Narrativas como interpretação do mundo e de nós mesmos



Todas as narrativas têm relação com o seu contexto social, cultural e também com a psique humana. Com os mitos, lendas e contos de fadas não é diferente. É fascinante a forma como esses relatos atravessam os tempos e se conectam entre si por mais que sejam de regiões diferentes.

Como alguns estudiosos demostraram, personagens e seus percursos comumente se repetem com algumas variações. Por exemplo, elementos básicos do conto Cinderela[1] estão presentes em muitos outros, como o egípcio “a princesa com a roupa de couro” coletado pela escritora inglesa Angela Carter.

Na verdade, a primeira Cinderela que se tem registro é a chinesa Yeh-Hsien de 850 d.C. Existem muitas outras como a francesa Cendrillon, a croata Pepeljuga, o conto inglês Casaco de Musgo, a norueguesa Katie Woodencloak e a italiana Cenerentola.

Na contemporaneidade também é uma constante enredos baseados na Cinderela, vide as mocinhas injustiçadas de telenovela, conforme observou a acadêmica Heloísa Buarque de Almeida.
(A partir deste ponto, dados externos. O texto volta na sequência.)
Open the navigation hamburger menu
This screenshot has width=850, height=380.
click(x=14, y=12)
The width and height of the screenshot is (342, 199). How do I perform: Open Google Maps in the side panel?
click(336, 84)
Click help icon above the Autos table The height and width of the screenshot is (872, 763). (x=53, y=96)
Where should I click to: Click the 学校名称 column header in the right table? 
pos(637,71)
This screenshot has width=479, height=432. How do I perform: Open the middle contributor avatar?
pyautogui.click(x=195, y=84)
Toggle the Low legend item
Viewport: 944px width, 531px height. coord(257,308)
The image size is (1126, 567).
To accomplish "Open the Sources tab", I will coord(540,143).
Geralmente elas passam por uma série de provações até conquistarem o que desejam no final, como uma ascensão amorosa ou financeira. [2]
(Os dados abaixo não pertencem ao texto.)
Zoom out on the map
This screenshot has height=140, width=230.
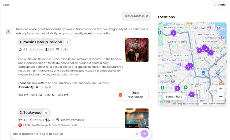pyautogui.click(x=220, y=97)
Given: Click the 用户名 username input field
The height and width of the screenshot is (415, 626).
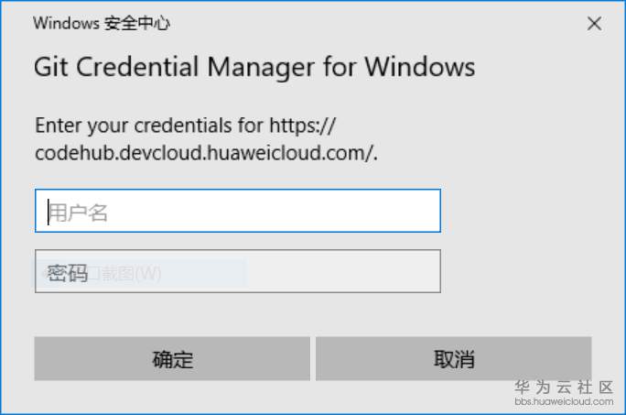Looking at the screenshot, I should tap(238, 211).
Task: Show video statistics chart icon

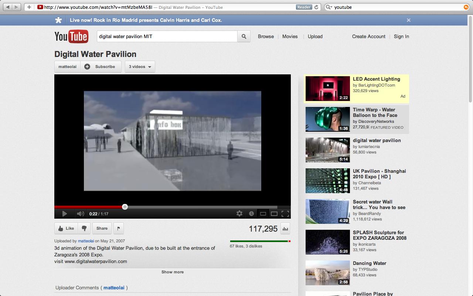Action: point(285,229)
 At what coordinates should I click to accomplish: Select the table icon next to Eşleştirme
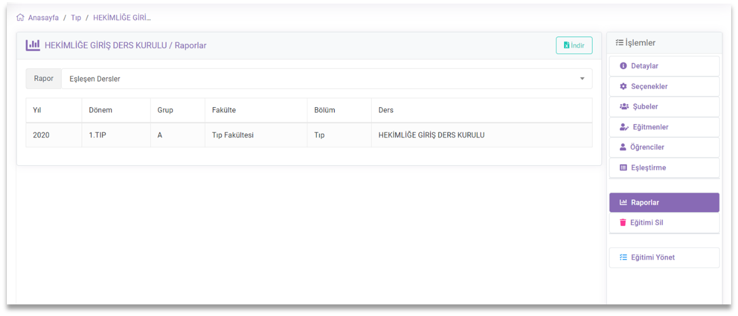pyautogui.click(x=622, y=167)
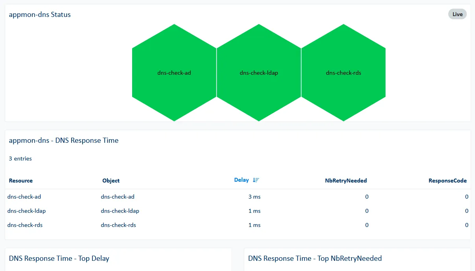Click the descending sort icon beside Delay
475x271 pixels.
[256, 180]
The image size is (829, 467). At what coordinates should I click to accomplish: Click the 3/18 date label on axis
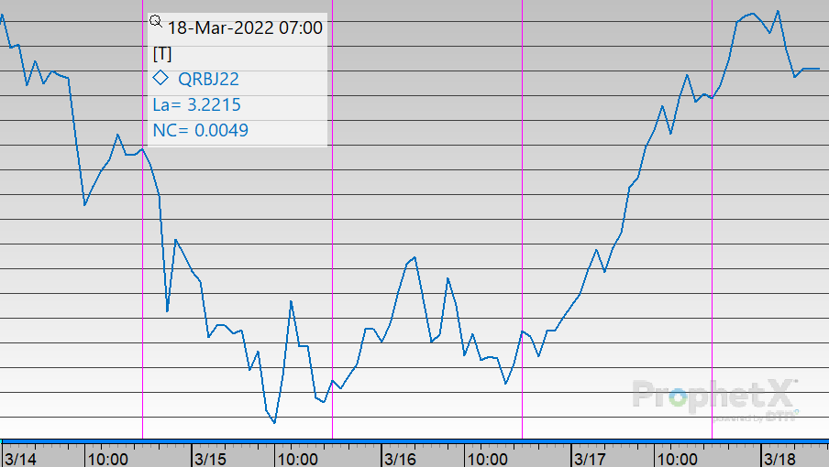(779, 457)
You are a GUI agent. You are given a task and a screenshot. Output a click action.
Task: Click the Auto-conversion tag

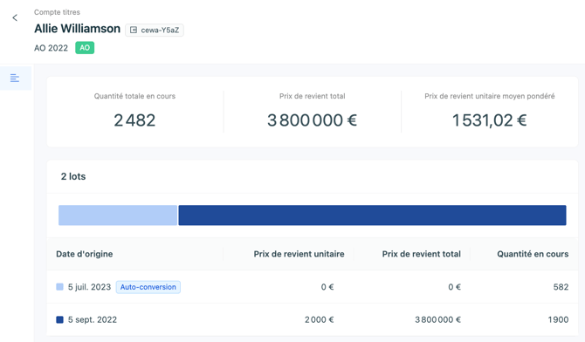[x=148, y=287]
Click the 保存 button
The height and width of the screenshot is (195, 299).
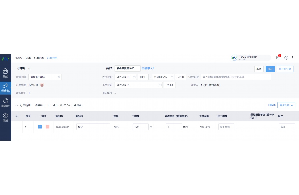(270, 69)

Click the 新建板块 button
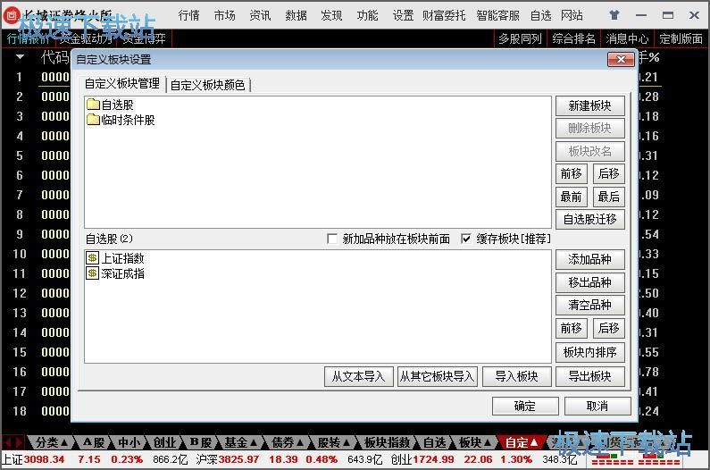590,105
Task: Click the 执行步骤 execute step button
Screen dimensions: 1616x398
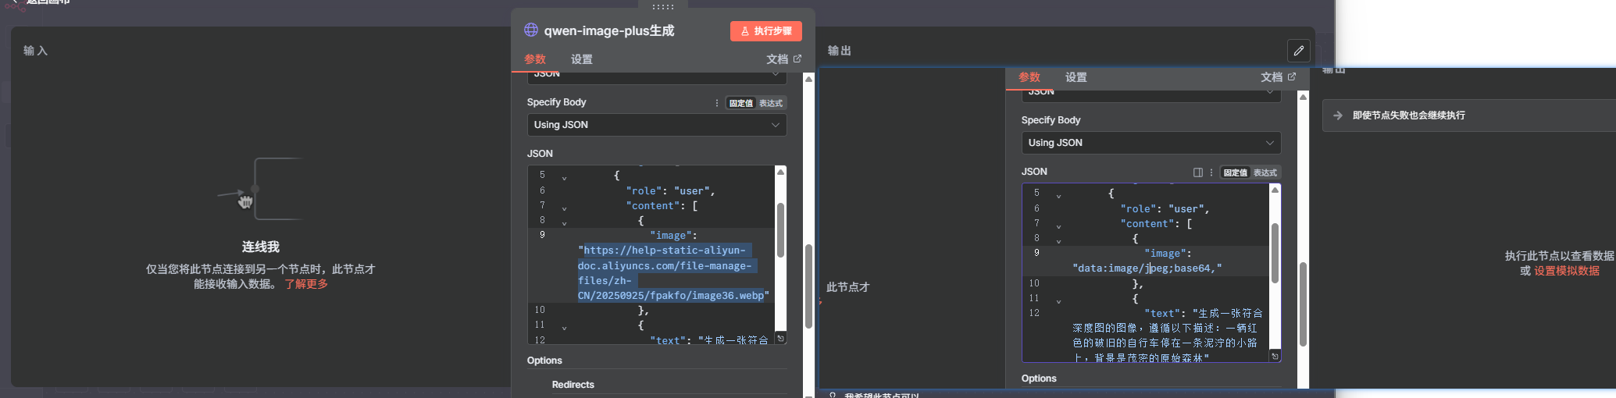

A frequente presença da madrasta e de crianças órfãs nos contos de fadas é atribuída por Carter a um contexto histórico de instabilidade, quando a taxa de mortalidade das mães era muito alta e uma criança poderia ter várias madrastas durante a vida. A crueldade atribuída a essa personagem também simboliza a ambivalência da figura materna, de um modo geral, em termos psicológicos.

Há questões que ultrapassam as barreiras sociais/materiais e se conectam com o íntimo do ser humano, com os arquétipos e o inconsciente coletivo teorizado por Jung. De acordo com Christopher Vogler [3], autor de A Jornada do Escritor, o arquétipo do herói se relaciona com o ego. “No processo de nos tornarmos seres humanos completos e integrados, somos todos Heróis, enfrentando guardiões e monstros internos, contando com a ajuda de aliados”.

Diana Barros, por sua vez, expõe que: “As estruturas narrativas simulam, por conseguinte, tanto a história do homem em busca de valores ou à procura de sentido quanto a dos contratos e dos conflitos que marcam os relacionamentos humanos”.

As sagas de iniciação feminina nos contos de fadas seriam trajetórias de amadurecimento da heroína. Elas remetem às mais antigas mitologias, por exemplo a da grega Deméter e sua filha Core, posteriormente Perséfone. Pretendo em próximo post explorar a condição triádica desse mito e sua influência em contos como o alemão Mother Holle e o russo Vasalisa.


Imagem: ilustração de 1910 para o conto "Cinderela", feito por Hanns Acker. Retirada de reportagem da BBC.


Referências

ALMEIDA, Heloisa Buarque de. Telenovela, consumo e gênero. Bauru, SP: EDUSP, 2003.

BARROS, Diana Luz Pessoa de. 2011. Teoria Semiótica do Texto. São Paulo, Ática, 96 p.

CARTER, Angela. A menina do capuz vermelho e outras histórias de dar medo. São Paulo: Penguin Classics Companhia das Letras, 2011.

JUNG, Carl Gustav. Os arquétipos e o inconsciente coletivo. Petrópolis: Vozes, 2008

ROBLES, Martha. Mulheres, mitos e deusas: o feminino através dos tempos. São Paulo: Aleph, 2006.

TATAR, Maria (Org). The annotated brothers Grimm. WW Norton & Company: New York, 2004.

VOGLER, C. A Jornada do Escritor. Tradução: Ana Maria Machado. Rio de Janeiro: Nova Fronteira, 2006.

[1] A versão mais famosa é a alemã dos irmãos Grimm. Sua coleção de contos de fadas de 1812 e 1815 se tornou a fonte autorizada dos contos de fadas, junto da publicação do francês Charles Perrault de 1697. Mas os contos misturam, normalmente, discursos de diferentes culturas. [2] Eu analiso a ascensão de uma personagem de telenovela no artigo acadêmico O modelo da “mocinha” em ascensão social: proposta de análise semiótica de personagens na teleficção. [3] Autores como Jung, Campbell e Vogler tratam das personagens por uma perspectiva masculina. As personagens femininas são colocadas como um objeto a ser conquistado. Silvia Oroz, Maureen Murdock e Victoria Lynn Shmidt são algumas das estudiosas que trazem o protagonismo feminino.